Task directions
Convert the listing from the line containing "How do I perform: Click the Tier" up to and including the line containing "Click the 财" into a numbered list, omitting blank lines.
────────────────────────────────────────
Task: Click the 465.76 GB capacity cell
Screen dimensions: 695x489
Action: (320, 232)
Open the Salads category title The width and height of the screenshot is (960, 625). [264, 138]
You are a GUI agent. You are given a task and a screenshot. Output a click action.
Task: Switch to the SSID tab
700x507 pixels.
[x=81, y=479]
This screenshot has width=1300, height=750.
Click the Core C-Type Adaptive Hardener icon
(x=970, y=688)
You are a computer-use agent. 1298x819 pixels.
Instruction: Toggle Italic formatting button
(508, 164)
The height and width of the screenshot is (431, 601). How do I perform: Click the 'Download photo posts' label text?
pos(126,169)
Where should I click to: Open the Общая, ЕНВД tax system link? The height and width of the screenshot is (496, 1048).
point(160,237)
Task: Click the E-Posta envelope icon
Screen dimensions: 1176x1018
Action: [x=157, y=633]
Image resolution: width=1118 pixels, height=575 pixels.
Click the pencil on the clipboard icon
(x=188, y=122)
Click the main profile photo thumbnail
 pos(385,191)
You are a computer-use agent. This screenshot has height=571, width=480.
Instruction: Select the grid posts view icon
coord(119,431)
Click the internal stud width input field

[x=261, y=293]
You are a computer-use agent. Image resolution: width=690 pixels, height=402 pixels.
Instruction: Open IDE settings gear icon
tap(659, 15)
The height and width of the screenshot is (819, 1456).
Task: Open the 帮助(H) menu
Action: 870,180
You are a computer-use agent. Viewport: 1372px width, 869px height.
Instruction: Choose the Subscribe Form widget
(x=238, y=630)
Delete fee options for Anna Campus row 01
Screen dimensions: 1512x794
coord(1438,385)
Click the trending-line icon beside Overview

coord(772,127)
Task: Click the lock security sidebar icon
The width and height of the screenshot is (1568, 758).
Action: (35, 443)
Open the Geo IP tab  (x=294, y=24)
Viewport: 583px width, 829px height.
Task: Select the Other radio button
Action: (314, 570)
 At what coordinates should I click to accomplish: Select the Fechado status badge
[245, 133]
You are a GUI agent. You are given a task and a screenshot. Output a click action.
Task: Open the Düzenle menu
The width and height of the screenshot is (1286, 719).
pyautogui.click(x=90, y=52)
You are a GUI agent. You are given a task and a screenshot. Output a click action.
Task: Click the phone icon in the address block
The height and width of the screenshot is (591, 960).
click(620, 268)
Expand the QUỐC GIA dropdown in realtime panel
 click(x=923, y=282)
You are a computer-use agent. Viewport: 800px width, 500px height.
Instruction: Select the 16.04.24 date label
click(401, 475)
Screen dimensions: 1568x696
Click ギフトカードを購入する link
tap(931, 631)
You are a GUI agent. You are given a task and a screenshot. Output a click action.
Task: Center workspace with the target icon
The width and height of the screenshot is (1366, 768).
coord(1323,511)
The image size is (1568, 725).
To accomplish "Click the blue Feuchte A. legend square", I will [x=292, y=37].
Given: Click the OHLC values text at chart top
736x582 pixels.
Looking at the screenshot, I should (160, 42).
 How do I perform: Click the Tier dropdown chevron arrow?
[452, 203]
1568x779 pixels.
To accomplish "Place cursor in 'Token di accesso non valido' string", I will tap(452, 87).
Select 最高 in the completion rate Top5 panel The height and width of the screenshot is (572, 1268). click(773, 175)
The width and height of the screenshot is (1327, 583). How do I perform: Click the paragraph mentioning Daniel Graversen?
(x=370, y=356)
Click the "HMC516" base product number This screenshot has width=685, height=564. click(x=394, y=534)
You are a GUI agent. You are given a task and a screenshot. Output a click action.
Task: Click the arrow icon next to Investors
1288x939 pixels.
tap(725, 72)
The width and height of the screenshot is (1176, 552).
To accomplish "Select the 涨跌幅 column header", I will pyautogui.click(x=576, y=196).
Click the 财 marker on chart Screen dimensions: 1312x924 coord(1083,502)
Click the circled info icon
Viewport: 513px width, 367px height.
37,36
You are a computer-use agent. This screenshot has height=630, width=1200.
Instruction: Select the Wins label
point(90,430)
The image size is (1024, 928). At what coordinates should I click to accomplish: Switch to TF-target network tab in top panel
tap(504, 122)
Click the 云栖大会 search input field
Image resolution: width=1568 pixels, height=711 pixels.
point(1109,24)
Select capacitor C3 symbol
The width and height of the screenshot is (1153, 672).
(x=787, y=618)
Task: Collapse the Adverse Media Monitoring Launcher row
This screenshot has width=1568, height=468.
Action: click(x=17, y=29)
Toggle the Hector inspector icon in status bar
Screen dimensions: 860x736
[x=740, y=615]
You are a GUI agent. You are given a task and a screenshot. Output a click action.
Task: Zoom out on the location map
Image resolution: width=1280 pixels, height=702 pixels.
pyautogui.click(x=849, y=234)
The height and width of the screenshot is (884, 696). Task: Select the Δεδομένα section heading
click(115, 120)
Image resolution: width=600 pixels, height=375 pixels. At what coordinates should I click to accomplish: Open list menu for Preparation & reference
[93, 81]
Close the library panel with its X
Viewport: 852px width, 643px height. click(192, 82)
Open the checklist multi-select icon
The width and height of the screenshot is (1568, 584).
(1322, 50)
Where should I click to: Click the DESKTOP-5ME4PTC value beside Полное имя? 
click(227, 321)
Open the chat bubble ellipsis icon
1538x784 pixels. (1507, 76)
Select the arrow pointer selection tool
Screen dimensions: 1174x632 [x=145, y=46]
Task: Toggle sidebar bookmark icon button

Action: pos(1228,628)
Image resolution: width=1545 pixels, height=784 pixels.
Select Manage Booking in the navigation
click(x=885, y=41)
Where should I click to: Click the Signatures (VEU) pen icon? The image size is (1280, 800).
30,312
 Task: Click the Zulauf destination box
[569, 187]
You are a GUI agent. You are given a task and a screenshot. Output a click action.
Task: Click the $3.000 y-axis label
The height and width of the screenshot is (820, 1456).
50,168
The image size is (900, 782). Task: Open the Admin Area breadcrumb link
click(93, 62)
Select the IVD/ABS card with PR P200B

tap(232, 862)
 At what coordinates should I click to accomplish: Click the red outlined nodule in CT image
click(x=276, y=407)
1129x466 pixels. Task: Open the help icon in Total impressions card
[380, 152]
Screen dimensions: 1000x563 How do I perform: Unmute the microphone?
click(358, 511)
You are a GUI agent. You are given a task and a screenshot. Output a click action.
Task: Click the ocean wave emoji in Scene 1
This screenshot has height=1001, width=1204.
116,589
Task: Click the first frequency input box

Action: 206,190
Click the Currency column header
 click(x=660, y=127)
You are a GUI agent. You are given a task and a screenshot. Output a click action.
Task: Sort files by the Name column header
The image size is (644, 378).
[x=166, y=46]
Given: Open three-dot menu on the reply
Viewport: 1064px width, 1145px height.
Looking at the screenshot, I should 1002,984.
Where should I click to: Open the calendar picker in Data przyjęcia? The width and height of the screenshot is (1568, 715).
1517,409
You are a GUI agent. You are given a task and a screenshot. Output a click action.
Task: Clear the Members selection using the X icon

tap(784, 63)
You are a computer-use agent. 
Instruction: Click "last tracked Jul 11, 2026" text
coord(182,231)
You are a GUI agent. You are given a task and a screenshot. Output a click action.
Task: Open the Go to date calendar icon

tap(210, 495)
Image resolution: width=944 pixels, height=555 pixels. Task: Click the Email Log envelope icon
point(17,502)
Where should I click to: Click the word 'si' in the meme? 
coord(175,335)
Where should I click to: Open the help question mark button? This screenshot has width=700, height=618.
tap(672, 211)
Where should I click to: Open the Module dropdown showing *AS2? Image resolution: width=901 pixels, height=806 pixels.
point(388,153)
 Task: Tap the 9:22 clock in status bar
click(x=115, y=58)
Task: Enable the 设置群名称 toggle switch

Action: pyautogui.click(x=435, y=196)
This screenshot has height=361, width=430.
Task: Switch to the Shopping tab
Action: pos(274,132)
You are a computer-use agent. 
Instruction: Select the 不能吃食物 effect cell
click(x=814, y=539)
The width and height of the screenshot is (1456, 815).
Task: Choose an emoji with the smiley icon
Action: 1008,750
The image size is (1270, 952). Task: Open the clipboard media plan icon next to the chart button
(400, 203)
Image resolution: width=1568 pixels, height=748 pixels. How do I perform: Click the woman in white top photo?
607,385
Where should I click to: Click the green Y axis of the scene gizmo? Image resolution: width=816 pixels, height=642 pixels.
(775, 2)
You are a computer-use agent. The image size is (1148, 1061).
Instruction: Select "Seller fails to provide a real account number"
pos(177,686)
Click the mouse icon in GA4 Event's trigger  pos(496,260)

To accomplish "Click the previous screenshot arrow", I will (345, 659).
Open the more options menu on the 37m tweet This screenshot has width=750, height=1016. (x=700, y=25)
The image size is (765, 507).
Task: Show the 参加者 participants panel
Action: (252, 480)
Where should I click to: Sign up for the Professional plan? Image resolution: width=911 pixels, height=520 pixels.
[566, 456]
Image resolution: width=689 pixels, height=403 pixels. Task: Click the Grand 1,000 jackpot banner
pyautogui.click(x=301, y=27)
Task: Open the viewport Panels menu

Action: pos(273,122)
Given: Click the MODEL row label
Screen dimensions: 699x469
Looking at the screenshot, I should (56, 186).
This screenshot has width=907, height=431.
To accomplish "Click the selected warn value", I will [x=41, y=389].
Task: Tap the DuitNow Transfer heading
────────────────────────────────────────
Solved exercise
1.  How do I perform: Click the Tier dropdown chevron arrow?
2. [452, 203]
3. 1568x779 pixels.
4. To accomplish "Place cursor in 'Token di accesso non valido' string", I will tap(452, 87).
5. Select 最高 in the completion rate Top5 panel The height and width of the screenshot is (572, 1268). click(773, 175)
6. The width and height of the screenshot is (1327, 583). How do I perform: Click the paragraph mentioning Daniel Graversen?
7. (x=370, y=356)
8. Click the "HMC516" base product number This screenshot has width=685, height=564. click(x=394, y=534)
9. You are a GUI agent. You are given a task and a screenshot. Output a click action.
10. Task: Click the arrow icon next to Investors
11. 1288x939 pixels.
12. tap(725, 72)
13. The width and height of the screenshot is (1176, 552).
14. To accomplish "Select the 涨跌幅 column header", I will pyautogui.click(x=576, y=196).
15. Click the 财 marker on chart Screen dimensions: 1312x924 coord(1083,502)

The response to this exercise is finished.